WRITTEN EXERCISE: Copy the entries below word for word, from the line containing "Where should I click to: Open the Machine" through the line containing "Looking at the screenshot, I should [x=556, y=356].", with both of those lines included.

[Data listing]
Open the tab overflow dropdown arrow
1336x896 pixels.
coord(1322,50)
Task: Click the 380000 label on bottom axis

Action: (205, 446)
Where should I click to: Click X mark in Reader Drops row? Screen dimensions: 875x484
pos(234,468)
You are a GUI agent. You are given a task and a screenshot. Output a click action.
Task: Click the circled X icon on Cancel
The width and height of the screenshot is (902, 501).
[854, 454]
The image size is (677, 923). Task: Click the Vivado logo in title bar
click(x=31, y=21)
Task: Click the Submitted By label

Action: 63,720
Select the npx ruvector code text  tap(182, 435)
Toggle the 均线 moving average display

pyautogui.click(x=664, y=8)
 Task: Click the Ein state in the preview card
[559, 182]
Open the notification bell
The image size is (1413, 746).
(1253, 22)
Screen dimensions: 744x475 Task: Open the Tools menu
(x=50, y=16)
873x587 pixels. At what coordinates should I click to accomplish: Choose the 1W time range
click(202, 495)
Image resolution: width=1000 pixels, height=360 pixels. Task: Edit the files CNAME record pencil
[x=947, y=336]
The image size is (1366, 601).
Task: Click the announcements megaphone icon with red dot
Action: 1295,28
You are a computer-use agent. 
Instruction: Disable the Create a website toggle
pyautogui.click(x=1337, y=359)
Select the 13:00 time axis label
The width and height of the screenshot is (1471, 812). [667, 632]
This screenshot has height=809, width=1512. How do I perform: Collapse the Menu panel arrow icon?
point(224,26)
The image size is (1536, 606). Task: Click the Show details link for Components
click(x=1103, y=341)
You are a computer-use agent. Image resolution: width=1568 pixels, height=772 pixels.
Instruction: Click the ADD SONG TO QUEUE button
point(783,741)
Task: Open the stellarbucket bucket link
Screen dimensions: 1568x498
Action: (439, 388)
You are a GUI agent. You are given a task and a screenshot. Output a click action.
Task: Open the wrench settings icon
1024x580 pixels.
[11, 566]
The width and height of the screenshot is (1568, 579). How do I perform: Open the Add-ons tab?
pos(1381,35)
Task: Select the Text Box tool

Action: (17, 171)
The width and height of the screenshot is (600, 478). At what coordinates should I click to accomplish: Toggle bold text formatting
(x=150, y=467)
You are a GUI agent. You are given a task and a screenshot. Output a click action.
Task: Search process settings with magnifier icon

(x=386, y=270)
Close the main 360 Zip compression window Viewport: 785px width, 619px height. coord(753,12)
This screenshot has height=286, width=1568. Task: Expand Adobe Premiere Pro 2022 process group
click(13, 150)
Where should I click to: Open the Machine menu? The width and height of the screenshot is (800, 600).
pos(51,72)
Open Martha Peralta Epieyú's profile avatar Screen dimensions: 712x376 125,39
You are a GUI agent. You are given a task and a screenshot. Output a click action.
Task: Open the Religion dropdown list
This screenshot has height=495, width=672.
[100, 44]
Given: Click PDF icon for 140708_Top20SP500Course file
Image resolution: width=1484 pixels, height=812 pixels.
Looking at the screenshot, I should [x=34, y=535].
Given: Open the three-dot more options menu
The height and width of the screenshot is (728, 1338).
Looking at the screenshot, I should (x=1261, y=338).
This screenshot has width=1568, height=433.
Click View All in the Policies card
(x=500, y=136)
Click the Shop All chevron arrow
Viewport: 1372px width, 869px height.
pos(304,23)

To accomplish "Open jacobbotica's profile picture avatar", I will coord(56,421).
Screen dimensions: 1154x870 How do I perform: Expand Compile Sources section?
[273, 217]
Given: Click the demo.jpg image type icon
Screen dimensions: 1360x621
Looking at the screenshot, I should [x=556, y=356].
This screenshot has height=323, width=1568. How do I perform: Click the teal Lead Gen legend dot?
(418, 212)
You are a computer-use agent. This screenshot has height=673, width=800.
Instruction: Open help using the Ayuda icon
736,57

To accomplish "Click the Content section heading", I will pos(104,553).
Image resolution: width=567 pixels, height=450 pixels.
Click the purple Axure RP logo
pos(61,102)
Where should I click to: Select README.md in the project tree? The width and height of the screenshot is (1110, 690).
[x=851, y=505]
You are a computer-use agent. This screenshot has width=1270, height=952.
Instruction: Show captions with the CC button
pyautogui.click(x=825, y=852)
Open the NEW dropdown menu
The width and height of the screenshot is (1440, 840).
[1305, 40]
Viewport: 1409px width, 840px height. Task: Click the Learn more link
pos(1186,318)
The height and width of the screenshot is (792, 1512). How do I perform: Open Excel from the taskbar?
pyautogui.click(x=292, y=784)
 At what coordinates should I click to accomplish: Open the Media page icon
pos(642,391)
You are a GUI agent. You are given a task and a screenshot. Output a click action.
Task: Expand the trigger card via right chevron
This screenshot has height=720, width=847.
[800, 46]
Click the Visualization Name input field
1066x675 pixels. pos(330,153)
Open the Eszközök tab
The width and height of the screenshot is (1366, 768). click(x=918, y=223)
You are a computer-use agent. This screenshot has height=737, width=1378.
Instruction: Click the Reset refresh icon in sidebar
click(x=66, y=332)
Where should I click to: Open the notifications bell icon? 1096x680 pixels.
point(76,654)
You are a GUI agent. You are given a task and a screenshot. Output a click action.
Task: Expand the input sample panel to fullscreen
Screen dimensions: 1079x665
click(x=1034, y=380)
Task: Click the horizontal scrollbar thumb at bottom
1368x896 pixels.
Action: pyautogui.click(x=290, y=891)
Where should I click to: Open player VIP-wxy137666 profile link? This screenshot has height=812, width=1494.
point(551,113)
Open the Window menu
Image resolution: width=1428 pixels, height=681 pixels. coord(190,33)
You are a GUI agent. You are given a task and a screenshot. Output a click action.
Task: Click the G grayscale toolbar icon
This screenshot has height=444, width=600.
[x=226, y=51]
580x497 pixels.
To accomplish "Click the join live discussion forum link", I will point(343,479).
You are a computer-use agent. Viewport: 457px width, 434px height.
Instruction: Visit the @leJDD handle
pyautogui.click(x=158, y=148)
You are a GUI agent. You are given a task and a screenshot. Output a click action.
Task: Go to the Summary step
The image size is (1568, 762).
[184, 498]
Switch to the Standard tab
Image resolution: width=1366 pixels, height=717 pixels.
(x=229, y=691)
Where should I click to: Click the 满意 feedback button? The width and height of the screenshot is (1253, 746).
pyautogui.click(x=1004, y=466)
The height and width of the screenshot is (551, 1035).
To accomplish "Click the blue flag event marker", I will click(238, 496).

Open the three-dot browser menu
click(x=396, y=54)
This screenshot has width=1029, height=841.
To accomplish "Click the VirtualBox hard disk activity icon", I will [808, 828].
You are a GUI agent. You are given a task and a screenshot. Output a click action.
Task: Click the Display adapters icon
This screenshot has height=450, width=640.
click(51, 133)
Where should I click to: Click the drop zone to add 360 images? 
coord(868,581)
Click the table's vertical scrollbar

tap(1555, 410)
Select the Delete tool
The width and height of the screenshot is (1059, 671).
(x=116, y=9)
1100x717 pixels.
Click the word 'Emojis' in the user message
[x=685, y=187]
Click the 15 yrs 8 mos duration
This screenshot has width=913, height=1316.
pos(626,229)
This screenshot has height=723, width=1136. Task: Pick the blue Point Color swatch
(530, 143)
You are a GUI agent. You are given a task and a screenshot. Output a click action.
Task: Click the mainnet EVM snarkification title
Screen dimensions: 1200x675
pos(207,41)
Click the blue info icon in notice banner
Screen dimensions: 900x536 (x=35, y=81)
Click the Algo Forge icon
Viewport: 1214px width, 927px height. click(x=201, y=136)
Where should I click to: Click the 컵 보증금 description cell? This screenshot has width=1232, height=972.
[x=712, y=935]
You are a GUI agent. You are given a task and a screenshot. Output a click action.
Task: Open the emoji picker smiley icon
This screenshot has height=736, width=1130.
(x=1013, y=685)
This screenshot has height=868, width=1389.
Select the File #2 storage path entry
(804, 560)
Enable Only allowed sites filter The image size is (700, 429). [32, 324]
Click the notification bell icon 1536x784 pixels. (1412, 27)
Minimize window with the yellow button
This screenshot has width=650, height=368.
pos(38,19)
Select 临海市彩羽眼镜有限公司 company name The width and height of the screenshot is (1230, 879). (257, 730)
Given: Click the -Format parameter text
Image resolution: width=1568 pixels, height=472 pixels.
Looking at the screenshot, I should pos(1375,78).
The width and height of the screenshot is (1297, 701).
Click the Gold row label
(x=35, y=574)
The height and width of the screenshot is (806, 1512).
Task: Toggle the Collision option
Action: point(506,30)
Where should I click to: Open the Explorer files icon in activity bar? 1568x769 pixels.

SOLVED PROBLEM:
Where should I click to: Open the Machine menu? The width and height of the screenshot is (800, 600).
pos(51,72)
Open Martha Peralta Epieyú's profile avatar Screen dimensions: 712x376 125,39
You are a GUI agent. You are given a task and a screenshot. Output a click action.
Task: Open the Religion dropdown list
This screenshot has height=495, width=672.
[100, 44]
Given: Click PDF icon for 140708_Top20SP500Course file
Image resolution: width=1484 pixels, height=812 pixels.
Looking at the screenshot, I should [x=34, y=535].
Given: Open the three-dot more options menu
The height and width of the screenshot is (728, 1338).
Looking at the screenshot, I should (x=1261, y=338).
This screenshot has width=1568, height=433.
Click View All in the Policies card
(x=500, y=136)
Click the Shop All chevron arrow
Viewport: 1372px width, 869px height.
pos(304,23)

To accomplish "Open jacobbotica's profile picture avatar", I will coord(56,421).
Screen dimensions: 1154x870 How do I perform: Expand Compile Sources section?
[273, 217]
Given: Click the demo.jpg image type icon
Screen dimensions: 1360x621
Looking at the screenshot, I should [x=556, y=356].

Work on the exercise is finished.